Historically, Pakistan’s deterrent posture has been designed primarily with India in mind. Pakistan has demonstrated capabilities that cover a spectrum of ranges vertically from approximately 70 to 2,750 kilometres and horizontally across the tri-services. The launch of the Babur-III submarine-launched cruise missile (SLCM) from naval platforms has signalled a credible and survivable second-strike capability, reinforcing the notion of mutual vulnerability and making the threat of retaliation more robust.
In this context, the statement by the Chief of Defence Forces that credible mutually assured destruction remains a live possibility is not mere rhetoric. Pakistan’s nuclear deterrent is India-centric and rests on the ability to impose unacceptable damage in response to any major aggression. This credibility was recognised in practice. After the loss of Indian aircraft during the May conflict, the Indian Air Force reportedly grounded its fleet for 72 hours, an operational pause that reflected a sober reassessment of risks.
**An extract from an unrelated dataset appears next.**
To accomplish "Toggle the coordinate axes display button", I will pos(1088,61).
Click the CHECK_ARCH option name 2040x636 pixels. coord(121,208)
India’s behaviour, both in the May 2025 crisis and in earlier episodes such as the Brasstacks exercise and the 2001–02 standoff, suggests that it has repeatedly tested but ultimately backed off due to Pakistan’s credible deterrent. Even though in the late 1980s, when Pakistan’s nuclear capability was not fully developed, India at that time refrained from crossing the international border, indicating that Pakistan’s deterrence was already credible. Over time, the quantum of India’s desired use of force under the nuclear threshold has been gradually constrained: from earlier doctrines like the Sundarji plan and Cold Start, to surgical strikes, and now to more limited “dynamic response” strategies. This progressive restriction has been induced by Pakistan’s consistent and effective responses.
Furthermore, in the May 2025 crisis, Jaishankar’s call and India’s deliberate decision not to strike Pakistani military targets show that New Delhi clearly feared further escalation. States that believe they hold safe escalation dominance do not ask for de-escalation; they push harder. India did the opposite.
Similarly, after the recent Delhi attack, India neither rushed to blame Pakistan nor launched a panic-driven punitive strike. This restraint indicates that Indian decision makers must absorb the lesson of May 2025 that, under the nuclear shadow, impulsive escalation is genuinely dangerous. When it comes to mere rhetoric, they often put on a bold face, but in reality, they know Pakistan would never in a million years let them achieve decisive escalation dominance.